For the first three years of his second premiership, Abe Shinzo surprised many with his restraint and balance. His Cabinets, with a few exceptions, displayed with a mixture of scandal-free operations, diligent policy implementation and submersion of factional and personal rivalries. A deft hand at personnel and calendar management was evident.
Which is what is making the runup to today's announcement of a new Cabinet lineup such a downer. There are too many returnees, too many members of the Seiwakai (Mr. Abe's own faction), too many non-experts being placed as window dressing in posts requiring expertise and too few unfledged MPs getting their first shot at leading a ministry. Most of the first timers will be doubly hobbled because they will not even have a ministry behind them. Instead they will be state ministers shepherded around by the Cabinet Office.

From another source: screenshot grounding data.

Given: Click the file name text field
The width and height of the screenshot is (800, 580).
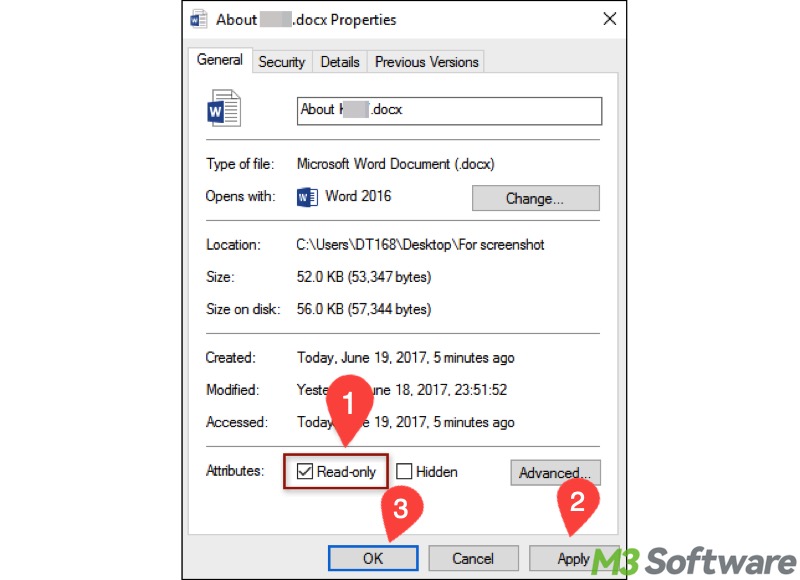Looking at the screenshot, I should pyautogui.click(x=449, y=111).
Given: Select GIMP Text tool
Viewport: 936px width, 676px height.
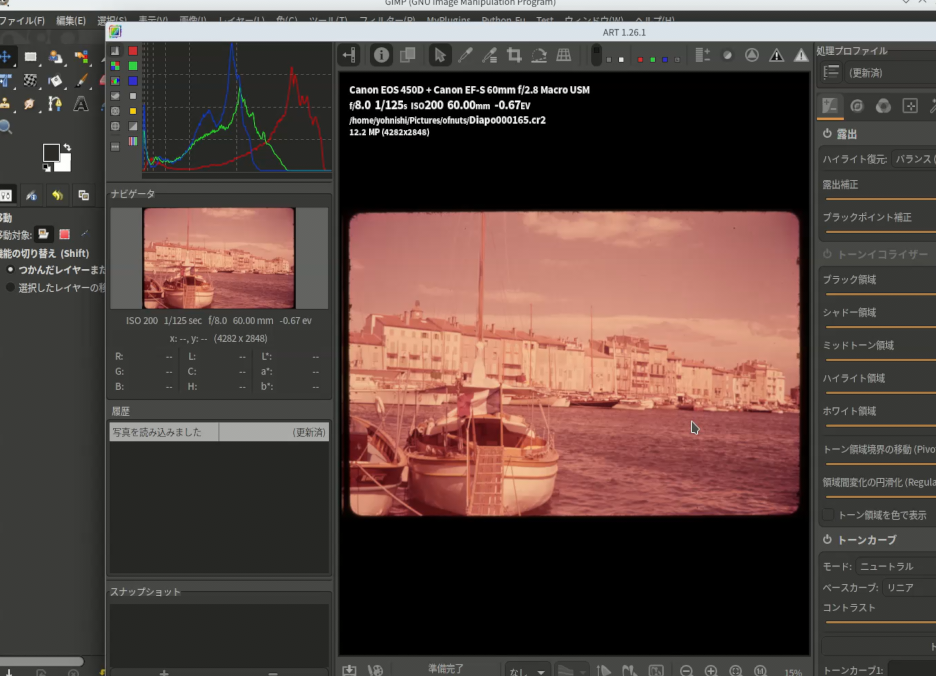Looking at the screenshot, I should pyautogui.click(x=80, y=104).
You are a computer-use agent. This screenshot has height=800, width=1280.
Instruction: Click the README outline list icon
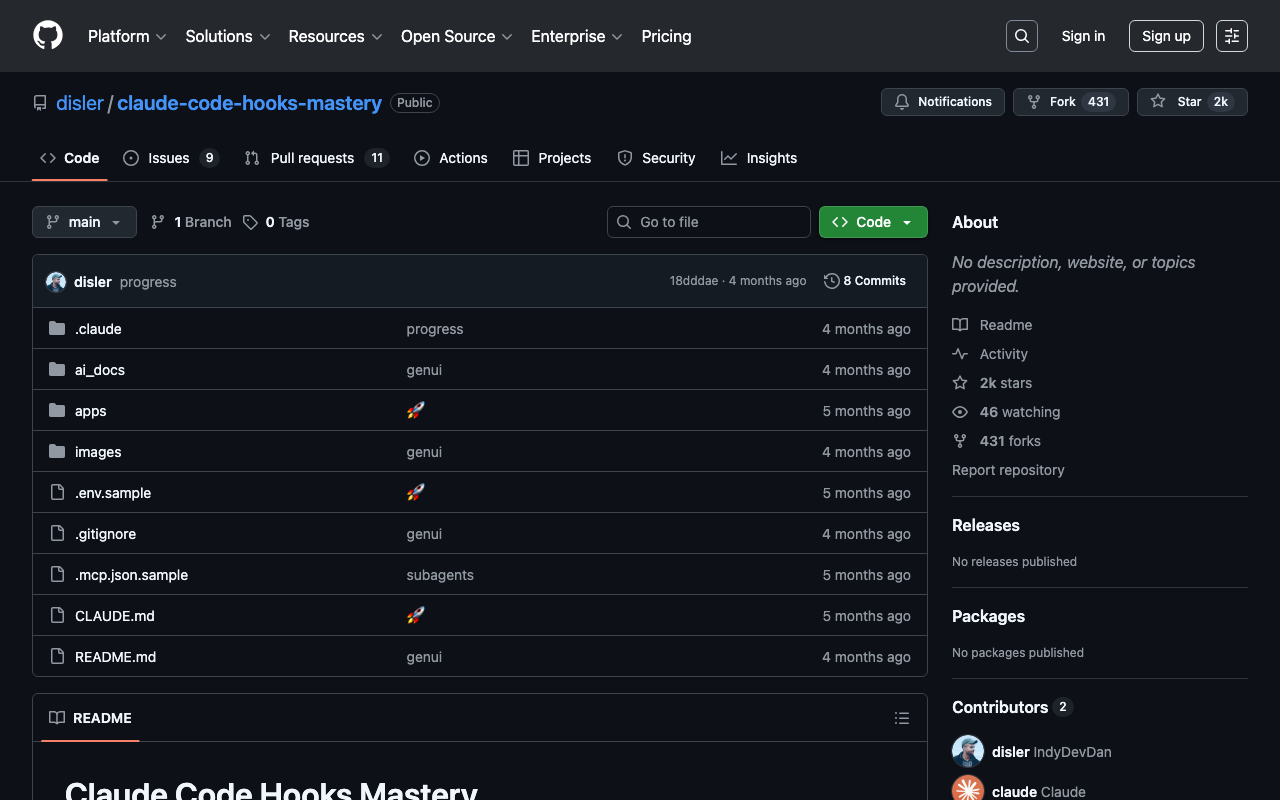point(901,718)
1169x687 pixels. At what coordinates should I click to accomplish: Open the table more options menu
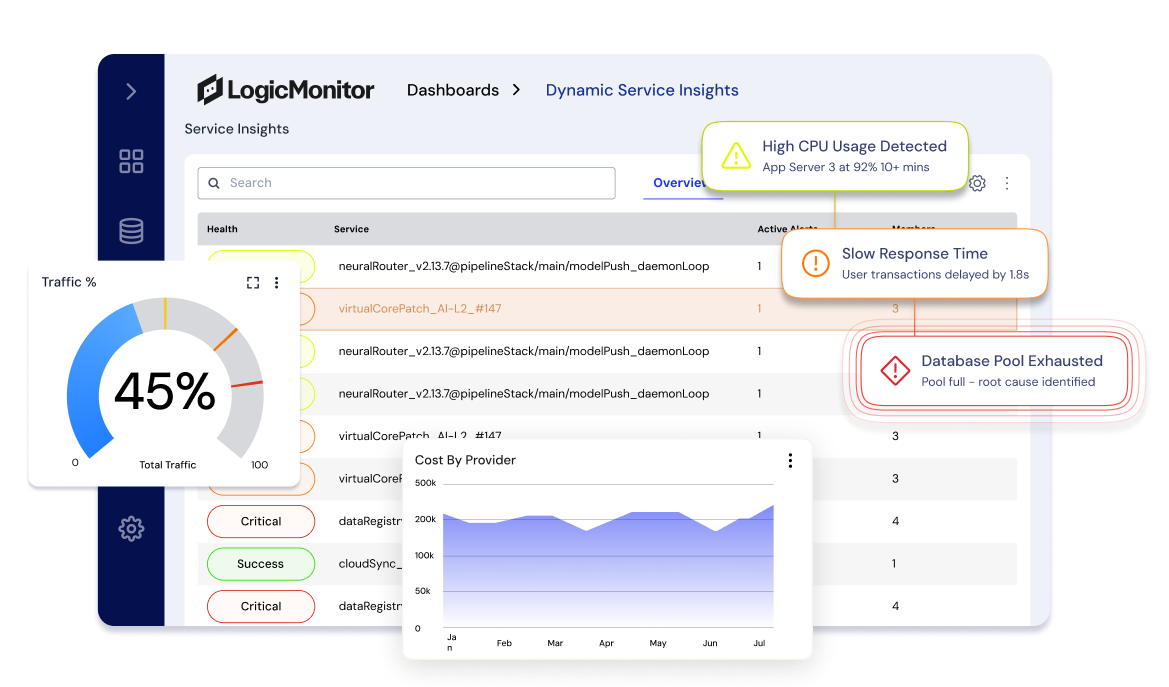(x=1007, y=184)
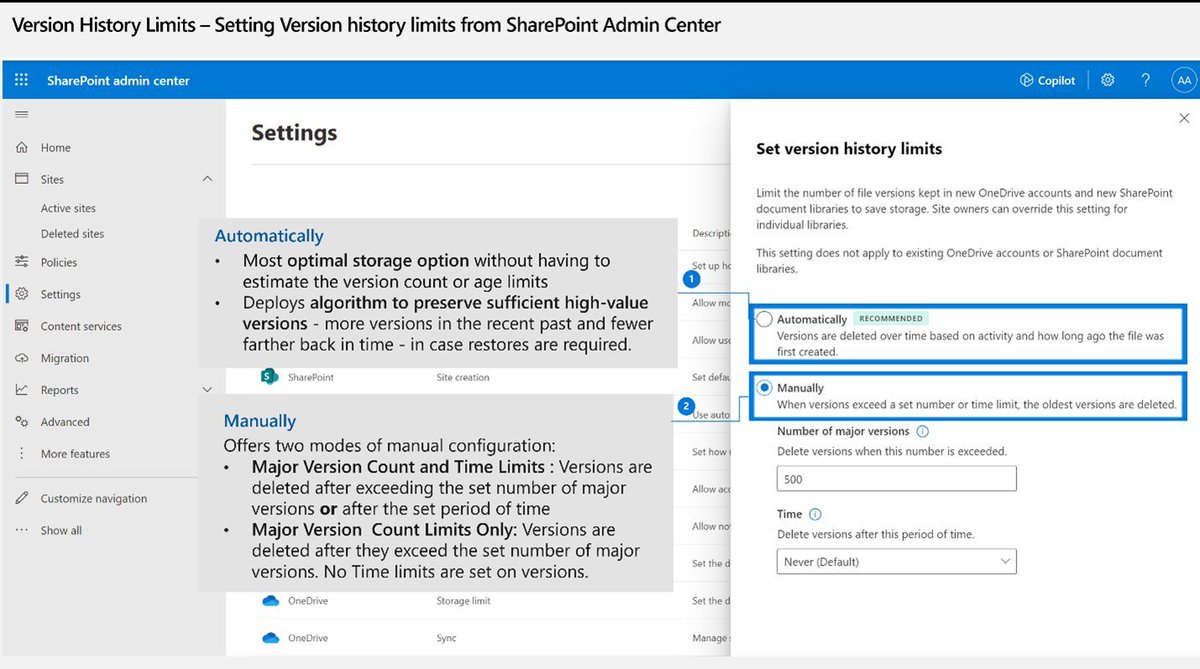Click the AA account avatar

point(1184,80)
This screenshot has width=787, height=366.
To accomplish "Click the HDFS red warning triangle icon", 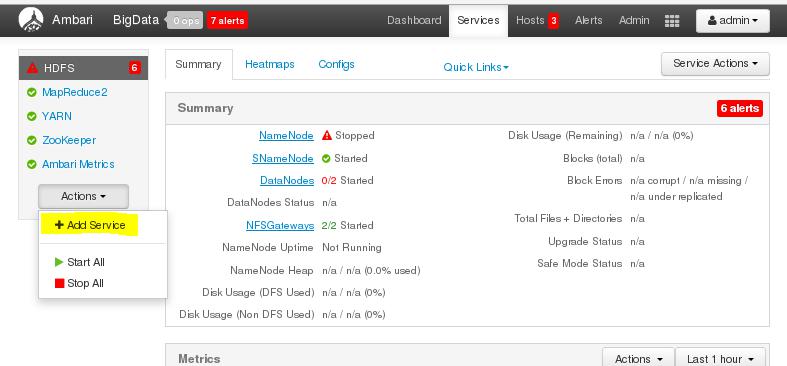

Staying in place are Suga Yoshihide at Chief Cabinet Secretary, Takaichi Sanae at General Affairs, Aso Taro at Finance, Kishida Fumio at Foreign Affairs, Shiozaki Yasuhisa at Health/Pensions/Labor and the Komeito's Ishii Keichi at Infrastructure & Tourism.
Suga Yoshihide is the heart and soul of the Abe administration. Lacking the prerequisites for leadership of the modern LDP and without a thirst for the premiership, he returns to 1) being charge of the bureaucracy, including the recruitment and advancement of the top 600 bureaucrats, 2) being in charge of the Cabinet's work flow and 3) being the chief government spokesman.
Enough for anybody, really.
Takaichi and Shiozaki are Abe loyalists. Both served Abe as cabinet ministers in his first term (2006-07). Aso is something an Abe frenemy. He needs to be kept close even though 1) he cannot fundamentally be trusted and 2) his tongue repeatedly creates controversy.
Entering the Cabinet are Inada Tomomi and Seko Hiroshige. Both are more than mere Abe loyalists: they are sycophants. Seko indeed has played Mini-Me to Abe these past three years (Link), traveling with him around the world, making a particular spectacle of himself in dealings with Vladimir Putin. Both are largely amateurs in the policy areas they will be managing.
The inclusion of Inada and Seko in the Cabinet, combined with the retention of Takaichi and the rumored slide of Abe personal retainer Furuya Kenji into the vacant party post of elections chairman sends a distrubing message -- that Abe, post-House of Councillors 2016, is not in a mood to share with other factions and forces within the LDP. Closeness or service to the party president will be rewarded; all others will just have to lump it.
Loyalty is of course important for rulers. However, so are knowledge and perspective - neither of which sycophants and/or personal debtors can provide. Leadership demands that one restrain oneself, not take all one can, convincing those not in the inner circle that the system has rewards, not just humiliations, for them.
Abe's seeming abandonment of magnanimity and restraint has me worried. Abe put together a similar team of loyalist and fellow travelers in 2006, one which the news media dubbed the "Friends of Shinzo" Cabinet. Their calamitous performances individually and as a Cabinet make me worried about their echo today.